/lexer-go

Lexer for the Monkey Programming Language

Primary LanguageGoMIT LicenseMIT

Lexer for the Monkey Programming Language

License

A lexer for the Monkey programming language as presented in the book Writing An Interpreter In Go.

Language:

Copy pasting from the book:

Here is how we bind values to names in Monkey:

let age = 1; 
let name = "Monkey"; 
let result = 10 * (20 / 2);

Besides integers, booleans and strings, the Monkey interpreter we’re going to build will also support arrays and hashes. Here’s what binding an array of integers to a name looks like:

let myArray = [1, 2, 3, 4, 5]; 

And here is a hash, where values are associated with keys:

let thorsten = {"name": "Thorsten", "age": 28}; 

Accessing the elements in arrays and hashes is done with index expressions:

myArray[0] // => 1 
thorsten["name"] // => "Thorsten" 

The let statements can also be used to bind functions to names. Here’s a small function that adds two numbers:

let add = fn(a, b) { return a + b; };

But Monkey not only supports return statements.
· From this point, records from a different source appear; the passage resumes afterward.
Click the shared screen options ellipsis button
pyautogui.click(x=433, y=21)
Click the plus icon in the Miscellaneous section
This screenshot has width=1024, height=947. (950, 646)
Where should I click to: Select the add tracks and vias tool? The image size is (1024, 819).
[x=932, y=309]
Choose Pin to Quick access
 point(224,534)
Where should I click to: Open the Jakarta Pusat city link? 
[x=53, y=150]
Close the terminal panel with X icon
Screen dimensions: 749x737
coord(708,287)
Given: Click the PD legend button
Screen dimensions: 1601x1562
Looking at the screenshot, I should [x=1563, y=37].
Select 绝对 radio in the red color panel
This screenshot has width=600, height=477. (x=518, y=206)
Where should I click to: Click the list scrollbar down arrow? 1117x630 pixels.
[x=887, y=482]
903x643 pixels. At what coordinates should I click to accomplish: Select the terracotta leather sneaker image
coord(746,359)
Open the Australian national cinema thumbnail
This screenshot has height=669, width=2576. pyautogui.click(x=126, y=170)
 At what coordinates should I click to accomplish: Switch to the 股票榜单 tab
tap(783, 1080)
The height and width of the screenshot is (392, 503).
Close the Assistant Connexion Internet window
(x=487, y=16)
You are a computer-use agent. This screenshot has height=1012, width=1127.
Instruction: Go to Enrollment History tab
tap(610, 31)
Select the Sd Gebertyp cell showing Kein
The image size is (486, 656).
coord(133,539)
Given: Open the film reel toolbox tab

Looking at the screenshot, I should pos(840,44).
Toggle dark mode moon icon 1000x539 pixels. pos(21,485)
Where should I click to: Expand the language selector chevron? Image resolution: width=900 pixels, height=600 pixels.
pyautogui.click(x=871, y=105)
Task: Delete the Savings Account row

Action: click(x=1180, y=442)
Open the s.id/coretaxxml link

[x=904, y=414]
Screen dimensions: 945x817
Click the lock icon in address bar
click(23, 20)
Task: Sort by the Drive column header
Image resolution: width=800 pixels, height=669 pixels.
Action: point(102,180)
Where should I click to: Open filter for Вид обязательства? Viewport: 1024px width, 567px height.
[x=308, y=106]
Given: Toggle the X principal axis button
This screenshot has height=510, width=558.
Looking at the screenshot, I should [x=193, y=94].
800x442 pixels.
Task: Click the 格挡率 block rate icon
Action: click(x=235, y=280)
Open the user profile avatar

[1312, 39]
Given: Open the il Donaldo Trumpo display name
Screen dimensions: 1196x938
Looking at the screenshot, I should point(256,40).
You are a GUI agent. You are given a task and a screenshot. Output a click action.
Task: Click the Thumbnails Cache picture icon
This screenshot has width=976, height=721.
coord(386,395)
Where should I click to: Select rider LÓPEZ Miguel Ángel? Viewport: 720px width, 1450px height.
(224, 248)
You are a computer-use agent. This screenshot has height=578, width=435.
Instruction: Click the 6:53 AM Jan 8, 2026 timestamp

Implicit return values are also possible, which means we can leave out the return if we want to:

let add = fn(a, b) { a + b; }; 

And calling a function is as easy as you’d expect:

add(1, 2); 

A more complex function, such as a fibonacci function that returns the Nth Fibonacci number, might look like this:

let fibonacci = fn(x) { 
    if (x == 0) { 
        0
    } else { 
        if (x == 1) {
             1 
        } else { 
             fibonacci(x - 1) + fibonacci(x - 2);
        }
    }
}; 

Note the recursive calls to fibonacci itself! Monkey also supports a special type of functions, called higher order functions. These are functions that take other functions as arguments. Here is an example:

let twice = fn(f, x) { return f(f(x)); }; 
let addTwo = fn(x) { return x + 2; }; 
twice(addTwo, 2); // => 6

Building:

To run the REPL, clone the repository and run:

cd lexer-go
go run main.go

The executable will be generated in the bin directory.